Nothing but an exact copy of the records below counts as the answer.

Stored items
_ _ _ _ _ _ _
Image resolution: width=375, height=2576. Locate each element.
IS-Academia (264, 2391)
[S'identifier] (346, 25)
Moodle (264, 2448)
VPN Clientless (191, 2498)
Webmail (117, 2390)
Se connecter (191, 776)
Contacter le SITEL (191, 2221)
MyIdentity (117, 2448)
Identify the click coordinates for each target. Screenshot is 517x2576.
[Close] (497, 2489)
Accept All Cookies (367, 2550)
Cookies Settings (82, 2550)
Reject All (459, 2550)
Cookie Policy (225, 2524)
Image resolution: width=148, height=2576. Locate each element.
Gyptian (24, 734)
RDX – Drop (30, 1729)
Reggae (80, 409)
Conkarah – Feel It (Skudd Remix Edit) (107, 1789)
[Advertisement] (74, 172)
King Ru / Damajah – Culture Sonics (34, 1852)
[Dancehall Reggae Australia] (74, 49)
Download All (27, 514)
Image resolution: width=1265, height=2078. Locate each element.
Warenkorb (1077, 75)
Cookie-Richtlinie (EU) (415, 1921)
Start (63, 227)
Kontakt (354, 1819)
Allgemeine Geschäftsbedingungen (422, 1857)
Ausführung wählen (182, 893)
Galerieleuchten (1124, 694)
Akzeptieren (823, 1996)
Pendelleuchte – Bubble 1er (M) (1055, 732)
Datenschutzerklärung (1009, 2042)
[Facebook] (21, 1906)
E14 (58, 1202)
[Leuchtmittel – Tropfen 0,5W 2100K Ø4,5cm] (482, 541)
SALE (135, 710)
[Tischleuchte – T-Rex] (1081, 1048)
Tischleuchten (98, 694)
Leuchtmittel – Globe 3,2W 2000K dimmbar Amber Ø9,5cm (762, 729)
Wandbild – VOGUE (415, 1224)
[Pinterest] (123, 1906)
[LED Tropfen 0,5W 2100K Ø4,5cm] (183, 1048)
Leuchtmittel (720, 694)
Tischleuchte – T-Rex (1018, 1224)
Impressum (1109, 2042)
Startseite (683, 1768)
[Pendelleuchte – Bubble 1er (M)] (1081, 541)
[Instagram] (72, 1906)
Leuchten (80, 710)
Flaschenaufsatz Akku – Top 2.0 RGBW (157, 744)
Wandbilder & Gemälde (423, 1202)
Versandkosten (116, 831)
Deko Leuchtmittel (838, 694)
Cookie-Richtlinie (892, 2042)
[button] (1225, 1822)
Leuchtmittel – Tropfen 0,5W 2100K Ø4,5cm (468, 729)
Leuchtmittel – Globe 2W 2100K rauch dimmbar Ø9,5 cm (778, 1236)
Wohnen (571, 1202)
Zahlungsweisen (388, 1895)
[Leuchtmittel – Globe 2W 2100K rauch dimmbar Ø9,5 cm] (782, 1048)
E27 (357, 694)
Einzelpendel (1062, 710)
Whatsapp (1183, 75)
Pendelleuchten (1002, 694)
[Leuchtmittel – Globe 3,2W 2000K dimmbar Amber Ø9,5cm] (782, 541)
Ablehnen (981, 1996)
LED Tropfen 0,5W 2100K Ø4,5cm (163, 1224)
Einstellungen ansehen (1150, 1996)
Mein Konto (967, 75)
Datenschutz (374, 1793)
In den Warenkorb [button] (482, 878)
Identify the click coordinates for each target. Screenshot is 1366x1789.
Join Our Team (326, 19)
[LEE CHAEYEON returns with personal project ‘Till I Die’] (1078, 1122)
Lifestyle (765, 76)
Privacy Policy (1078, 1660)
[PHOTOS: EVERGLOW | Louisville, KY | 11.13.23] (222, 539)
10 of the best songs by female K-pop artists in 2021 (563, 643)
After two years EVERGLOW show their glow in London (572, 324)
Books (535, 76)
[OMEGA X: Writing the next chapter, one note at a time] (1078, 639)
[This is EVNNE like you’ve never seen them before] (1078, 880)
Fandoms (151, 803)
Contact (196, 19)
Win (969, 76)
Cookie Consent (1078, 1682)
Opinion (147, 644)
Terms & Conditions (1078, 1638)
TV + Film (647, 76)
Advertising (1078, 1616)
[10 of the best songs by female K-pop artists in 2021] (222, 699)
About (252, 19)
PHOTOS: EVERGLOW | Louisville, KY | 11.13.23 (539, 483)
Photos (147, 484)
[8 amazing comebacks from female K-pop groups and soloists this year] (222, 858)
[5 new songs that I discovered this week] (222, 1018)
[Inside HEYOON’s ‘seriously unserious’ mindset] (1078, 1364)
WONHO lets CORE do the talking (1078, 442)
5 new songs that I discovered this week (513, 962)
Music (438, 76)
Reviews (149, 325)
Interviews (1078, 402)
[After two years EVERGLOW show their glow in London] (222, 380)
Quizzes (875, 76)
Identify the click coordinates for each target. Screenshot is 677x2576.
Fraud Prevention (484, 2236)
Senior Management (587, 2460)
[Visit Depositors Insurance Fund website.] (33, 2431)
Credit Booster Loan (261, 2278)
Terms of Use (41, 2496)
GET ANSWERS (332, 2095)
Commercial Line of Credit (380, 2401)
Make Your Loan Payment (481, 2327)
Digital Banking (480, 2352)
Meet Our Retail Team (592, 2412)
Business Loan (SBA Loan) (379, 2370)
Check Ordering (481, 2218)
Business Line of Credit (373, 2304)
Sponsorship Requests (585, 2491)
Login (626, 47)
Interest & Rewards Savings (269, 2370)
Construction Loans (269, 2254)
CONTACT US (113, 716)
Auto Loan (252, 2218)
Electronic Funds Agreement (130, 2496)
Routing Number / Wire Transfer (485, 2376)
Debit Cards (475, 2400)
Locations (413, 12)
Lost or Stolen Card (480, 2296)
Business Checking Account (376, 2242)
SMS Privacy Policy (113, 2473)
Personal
_ _ _ _ _ _ _
# [Response]
Image resolution: width=375, height=2576. Locate each element.
IS-Academia (264, 2391)
[S'identifier] (346, 25)
Moodle (264, 2448)
VPN Clientless (191, 2498)
Webmail (117, 2390)
Se connecter (191, 776)
Contacter le SITEL (191, 2221)
MyIdentity (117, 2448)
Identify the click coordinates for each target. Screenshot is 517x2576.
[Close] (497, 2489)
Accept All Cookies (367, 2550)
Cookies Settings (82, 2550)
Reject All (459, 2550)
Cookie Policy (225, 2524)
Image resolution: width=148, height=2576. Locate each element.
Gyptian (24, 734)
RDX – Drop (30, 1729)
Reggae (80, 409)
Conkarah – Feel It (Skudd Remix Edit) (107, 1789)
[Advertisement] (74, 172)
King Ru / Damajah – Culture Sonics (34, 1852)
[Dancehall Reggae Australia] (74, 49)
Download All (27, 514)
Image resolution: width=1265, height=2078. Locate each element.
Warenkorb (1077, 75)
Cookie-Richtlinie (EU) (415, 1921)
Start (63, 227)
Kontakt (354, 1819)
Allgemeine Geschäftsbedingungen (422, 1857)
Ausführung wählen (182, 893)
Galerieleuchten (1124, 694)
Akzeptieren (823, 1996)
Pendelleuchte – Bubble 1er (M) (1055, 732)
Datenschutzerklärung (1009, 2042)
[Facebook] (21, 1906)
E14 (58, 1202)
[Leuchtmittel – Tropfen 0,5W 2100K Ø4,5cm] (482, 541)
SALE (135, 710)
[Tischleuchte – T-Rex] (1081, 1048)
Tischleuchten (98, 694)
Leuchtmittel – Globe 3,2W 2000K dimmbar Amber Ø9,5cm (762, 729)
Wandbild – VOGUE (415, 1224)
[Pinterest] (123, 1906)
[LED Tropfen 0,5W 2100K Ø4,5cm] (183, 1048)
Leuchtmittel (720, 694)
Tischleuchte – T-Rex (1018, 1224)
Impressum (1109, 2042)
Startseite (683, 1768)
[Pendelleuchte – Bubble 1er (M)] (1081, 541)
[Instagram] (72, 1906)
Leuchten (80, 710)
Flaschenaufsatz Akku – Top 2.0 RGBW (157, 744)
Wandbilder & Gemälde (423, 1202)
Versandkosten (116, 831)
Deko Leuchtmittel (838, 694)
Cookie-Richtlinie (892, 2042)
[button] (1225, 1822)
Leuchtmittel – Tropfen 0,5W 2100K Ø4,5cm (468, 729)
Leuchtmittel – Globe 2W 2100K rauch dimmbar Ø9,5 cm (778, 1236)
Wohnen (571, 1202)
Zahlungsweisen (388, 1895)
[Leuchtmittel – Globe 2W 2100K rauch dimmbar Ø9,5 cm] (782, 1048)
E27 (357, 694)
Einzelpendel (1062, 710)
Whatsapp (1183, 75)
Pendelleuchten (1002, 694)
[Leuchtmittel – Globe 3,2W 2000K dimmbar Amber Ø9,5cm] (782, 541)
Ablehnen (981, 1996)
LED Tropfen 0,5W 2100K Ø4,5cm (163, 1224)
Einstellungen ansehen (1150, 1996)
Mein Konto (967, 75)
Datenschutz (374, 1793)
In den Warenkorb [button] (482, 878)
Identify the click coordinates for each target. Screenshot is 1366x1789.
Join Our Team (326, 19)
[LEE CHAEYEON returns with personal project ‘Till I Die’] (1078, 1122)
Lifestyle (765, 76)
Privacy Policy (1078, 1660)
[PHOTOS: EVERGLOW | Louisville, KY | 11.13.23] (222, 539)
10 of the best songs by female K-pop artists in 2021 (563, 643)
After two years EVERGLOW show their glow in London (572, 324)
Books (535, 76)
[OMEGA X: Writing the next chapter, one note at a time] (1078, 639)
[This is EVNNE like you’ve never seen them before] (1078, 880)
Fandoms (151, 803)
Contact (196, 19)
Win (969, 76)
Cookie Consent (1078, 1682)
Opinion (147, 644)
Terms & Conditions (1078, 1638)
TV + Film (647, 76)
Advertising (1078, 1616)
[10 of the best songs by female K-pop artists in 2021] (222, 699)
About (252, 19)
PHOTOS: EVERGLOW | Louisville, KY | 11.13.23 (539, 483)
Photos (147, 484)
[8 amazing comebacks from female K-pop groups and soloists this year] (222, 858)
[5 new songs that I discovered this week] (222, 1018)
[Inside HEYOON’s ‘seriously unserious’ mindset] (1078, 1364)
WONHO lets CORE do the talking (1078, 442)
5 new songs that I discovered this week (513, 962)
Music (438, 76)
Reviews (149, 325)
Interviews (1078, 402)
[After two years EVERGLOW show their glow in London] (222, 380)
Quizzes (875, 76)
Identify the click coordinates for each target. Screenshot is 677x2576.
Fraud Prevention (484, 2236)
Senior Management (587, 2460)
[Visit Depositors Insurance Fund website.] (33, 2431)
Credit Booster Loan (261, 2278)
Terms of Use (41, 2496)
GET ANSWERS (332, 2095)
Commercial Line of Credit (380, 2401)
Make Your Loan Payment (481, 2327)
Digital Banking (480, 2352)
Meet Our Retail Team (592, 2412)
Business Loan (SBA Loan) (379, 2370)
Check Ordering (481, 2218)
Business Line of Credit (373, 2304)
Sponsorship Requests (585, 2491)
Login (626, 47)
Interest & Rewards Savings (269, 2370)
Construction Loans (269, 2254)
CONTACT US (113, 716)
Auto Loan (252, 2218)
Electronic Funds Agreement (130, 2496)
Routing Number / Wire Transfer (485, 2376)
Debit Cards (475, 2400)
Locations (413, 12)
Lost or Stolen Card (480, 2296)
Business Checking Account (376, 2242)
SMS Privacy Policy (113, 2473)
Personal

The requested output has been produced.